Large Cap Logic is typically used for indices with a capacity of US$1bn and above, where a different execution process is applied as described below.
Weights are calculated just after close on each business day.

Rebalancing Caps

Inline with the other types of AiLA indices, each Asset is assigned Daily Rebalancing Caps across the curve to prevent trading with a significant amount of slippage. These are specified under the following four Durations to the Expiry Date:

• ≤ 1M (≤ 22 Business Days)
• 1 – 3M (23 – 66 Business Days inclusive)
• 3 – 6M (67 to 132 Business Days inclusive)
• > 6M (More than 132 Business Days)

Asset Caps

Each Asset is assigned Daily Asset Caps equal to a given multiple of their rebalancing cap value, where the multiple used is 1x (4x) for the Mid (Large) Cap logic. The multiple hence suggests the number of days necessary to trade in/out of the max allowed weight.

The AiLA Alpha Index suite of products is designed to deliver absolute returns investment Alpha to investors. The suite of products is asset agnostic. However, it is presently focused on Commodity assets and equity indices as the underlying assets. These index products are designed to be highly liquid and tradable and constructed taking into account market liquidity. In addition, as AiLA uses opportunistic allocation to generate alpha, the strategy might not be fully allocated all the time.

The Index Methodology calculation starts from using the output of AiLA’s systematic upstream process to decide if we should go Long, Short or stay flat on a given asset.
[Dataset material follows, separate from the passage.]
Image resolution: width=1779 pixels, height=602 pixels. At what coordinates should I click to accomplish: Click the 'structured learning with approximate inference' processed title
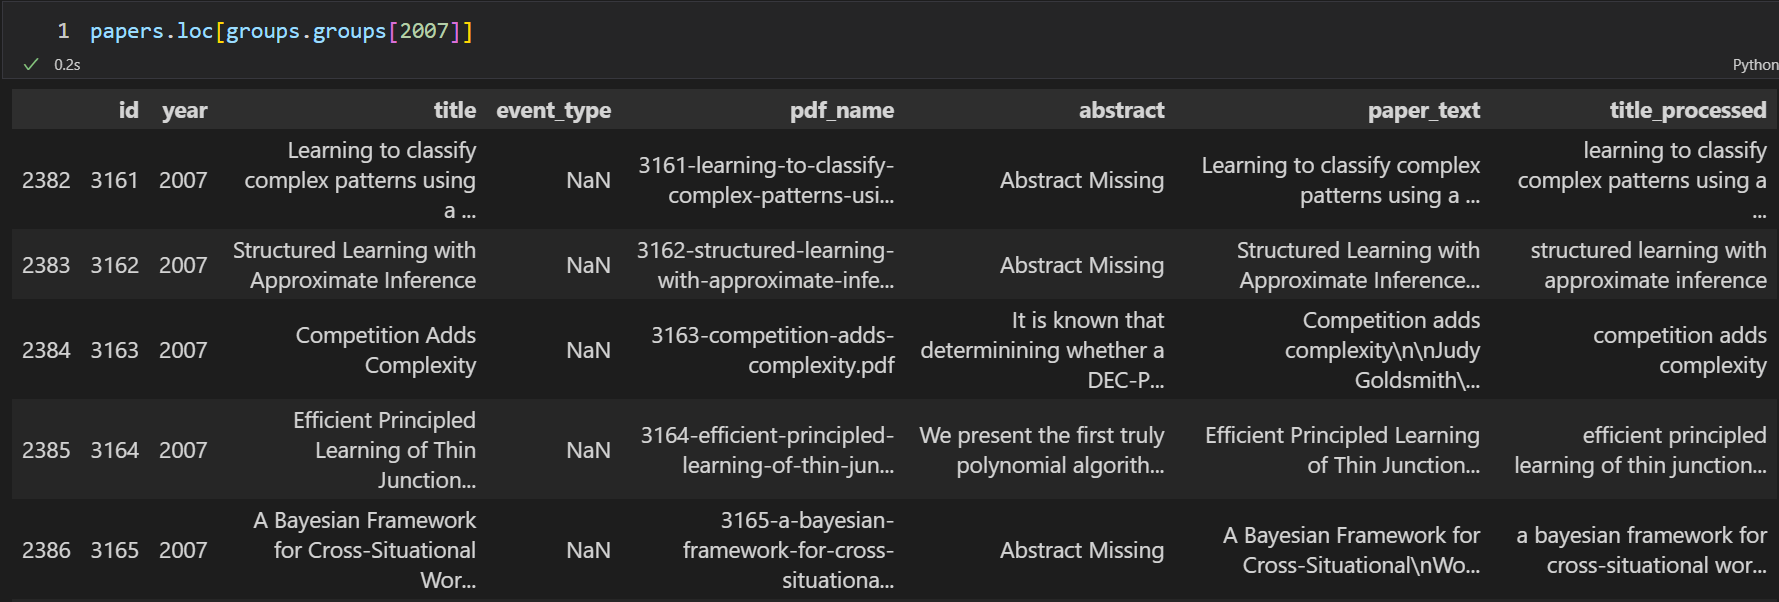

As part of the index construction process, these allocation decisions are used in a first step, together with market volatility and correlation estimates, to construct index weights with the desired risk profile, representing an ideal portfolio.

In a second step, the ideal portfolio is used to find similar but realistic index weights, which respect requirements such as Asset and Sector weight caps. These Asset and Sector weight caps are risk constraints that we would like to implement for a given strategy.

We then take into account liquidity constraints as the index seeks into incorporate actual market liquidity. This is done by setting a Daily Rebalancing Cap for each asset under the Large Cap Logic, ensuring that the strategy can be executed. As the Sector constraints and Daily rebalancing constraints are mutually exclusive, we always prioritise Sector risk constraints.

If the Large Cap Logic is in place, we ensure that all positions are closed with ample time before the expiry of a contract. Therefore, we will starting closing all active positions at least seven Business Days before the expiry of a contract.

Finally, to obtain the index values, we apply simple arithmetic calculations to calculate the Units, and Daily PNL for each Index, taking into account the change of asset prices on each trading day.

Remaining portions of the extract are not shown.